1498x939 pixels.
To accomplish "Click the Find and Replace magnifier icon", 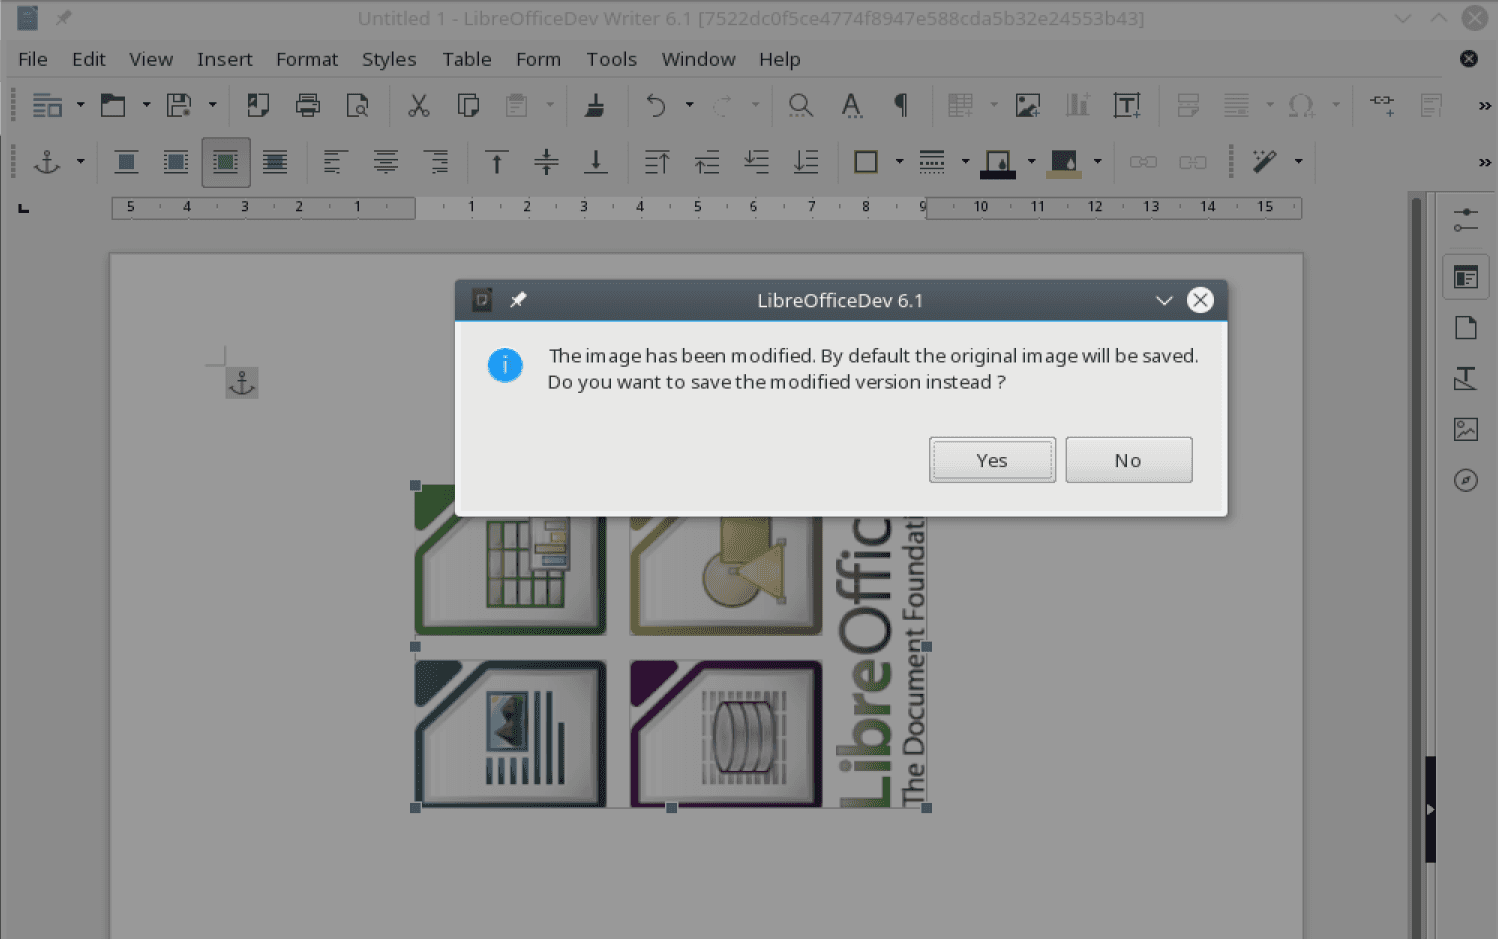I will (x=800, y=105).
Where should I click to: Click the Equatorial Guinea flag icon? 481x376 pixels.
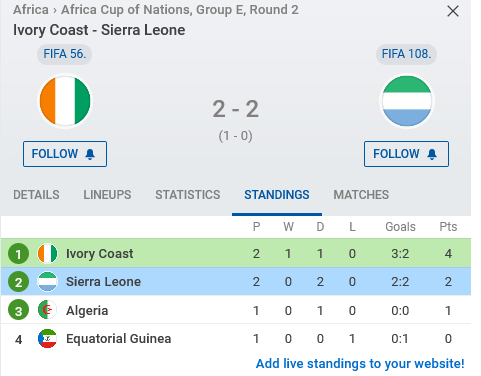[x=47, y=339]
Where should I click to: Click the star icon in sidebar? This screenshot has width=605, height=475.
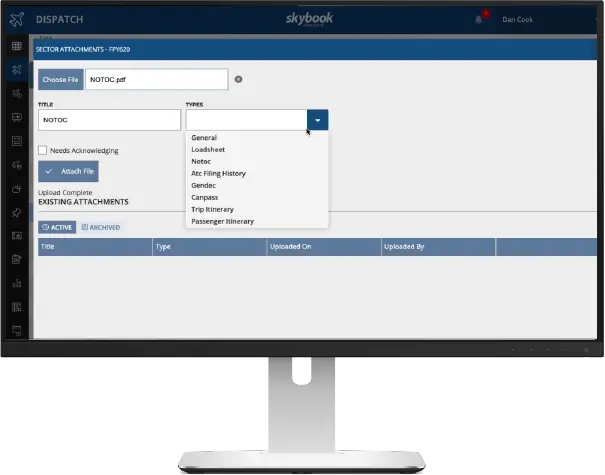17,212
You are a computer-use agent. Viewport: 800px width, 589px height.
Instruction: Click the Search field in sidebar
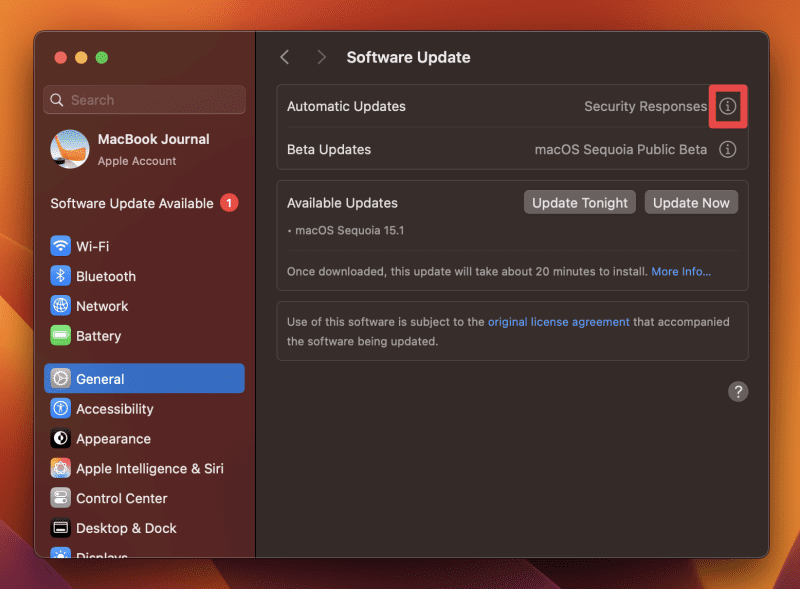click(x=143, y=100)
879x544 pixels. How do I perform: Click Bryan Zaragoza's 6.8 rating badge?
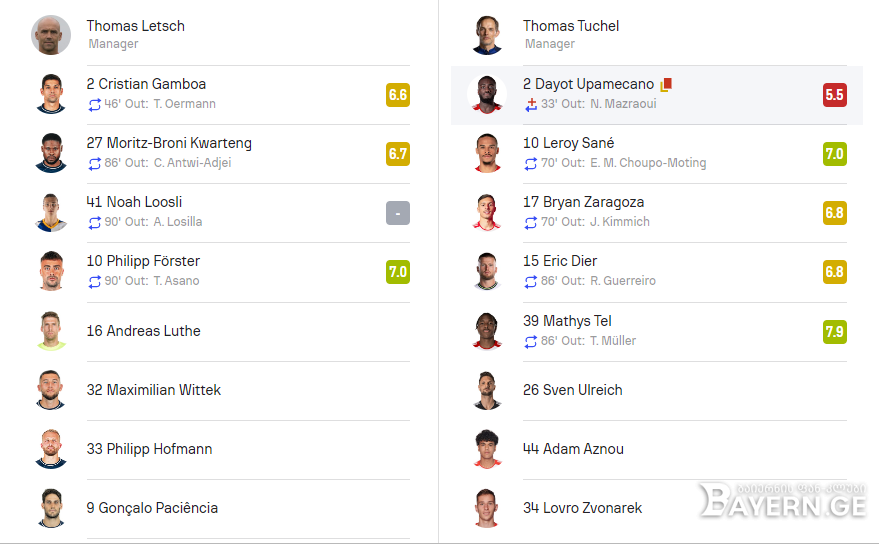pos(835,213)
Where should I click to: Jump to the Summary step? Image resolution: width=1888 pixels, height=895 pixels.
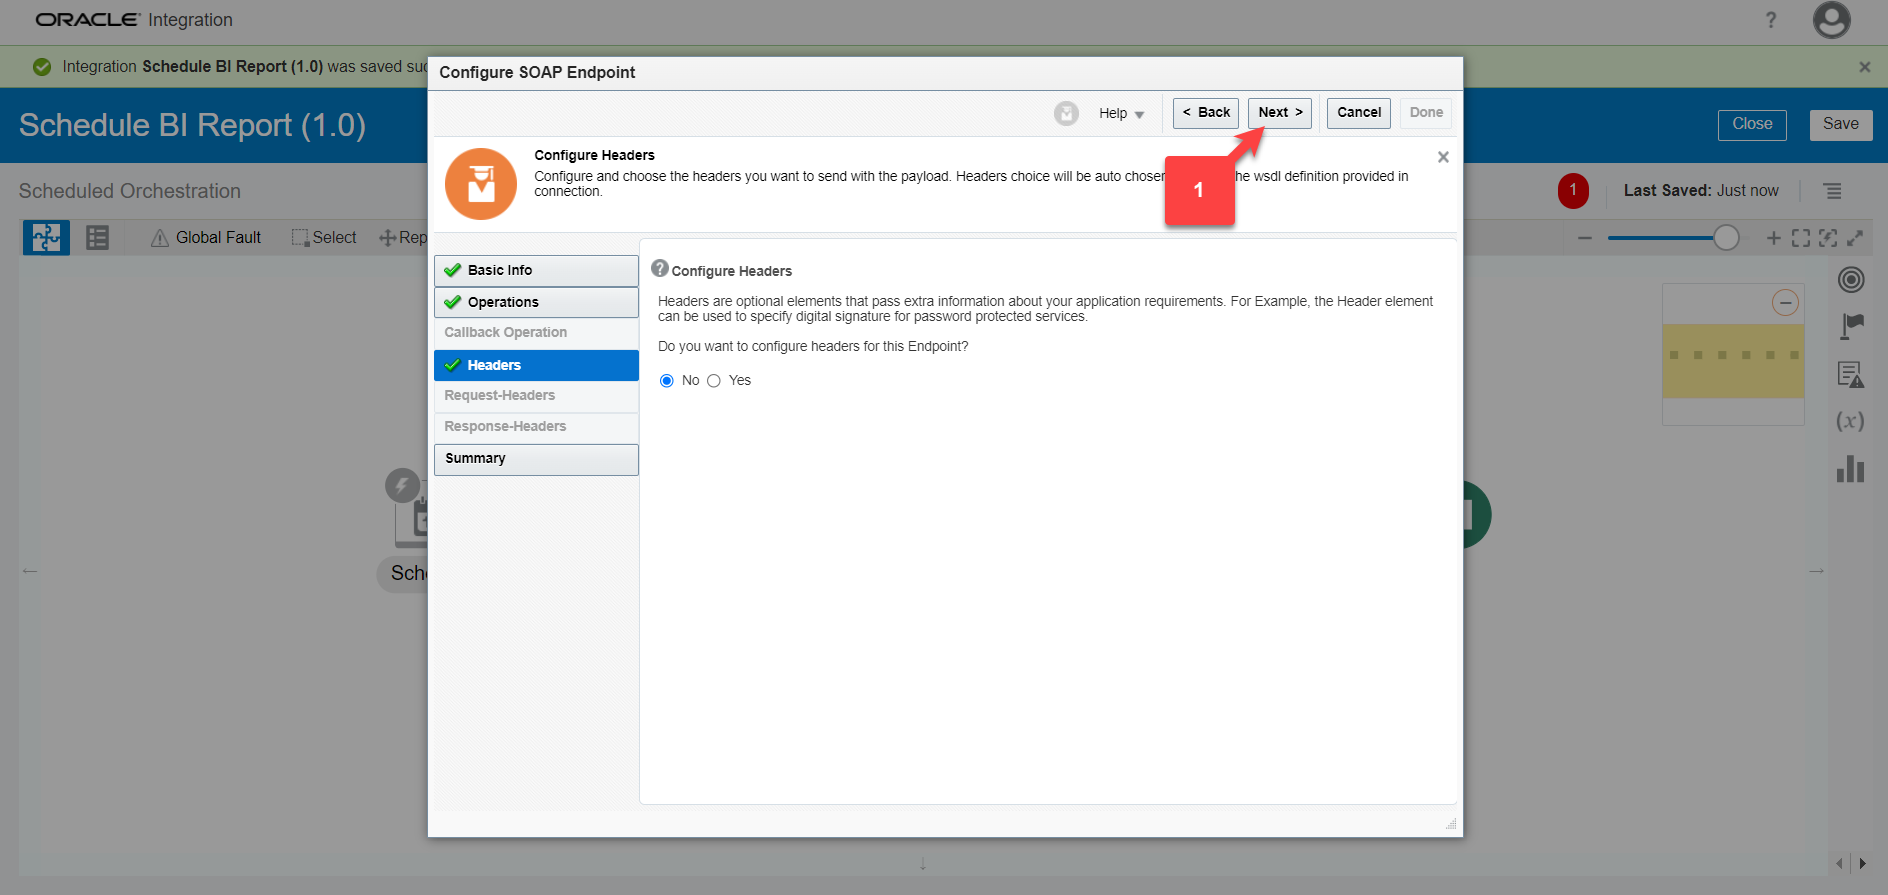pyautogui.click(x=536, y=459)
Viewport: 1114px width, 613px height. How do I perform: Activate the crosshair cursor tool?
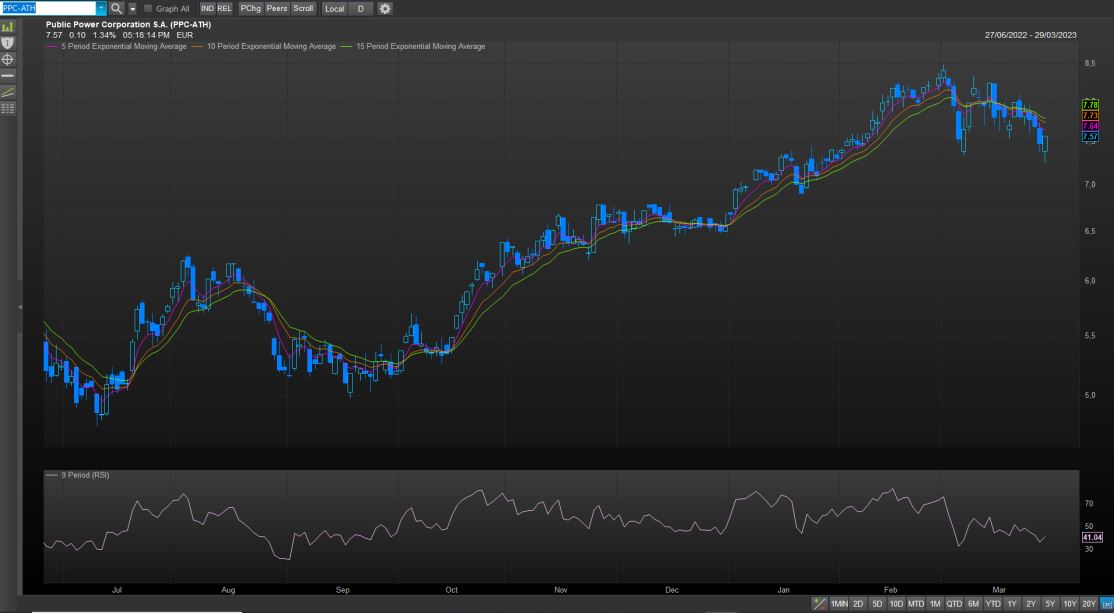click(x=8, y=60)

Problem requirements:
Only the lines from the line holding "Instruction: Click the" through the last line above belong in the answer, repeated exactly; the pictures do not.

Answer box:
Instruction: Click the Search field in sidebar
click(x=143, y=100)
879x544 pixels. How do I perform: Click Bryan Zaragoza's 6.8 rating badge?
pos(835,213)
Where should I click to: Jump to the Summary step? Image resolution: width=1888 pixels, height=895 pixels.
pyautogui.click(x=536, y=459)
Viewport: 1114px width, 613px height. How do I perform: Activate the crosshair cursor tool?
click(x=8, y=60)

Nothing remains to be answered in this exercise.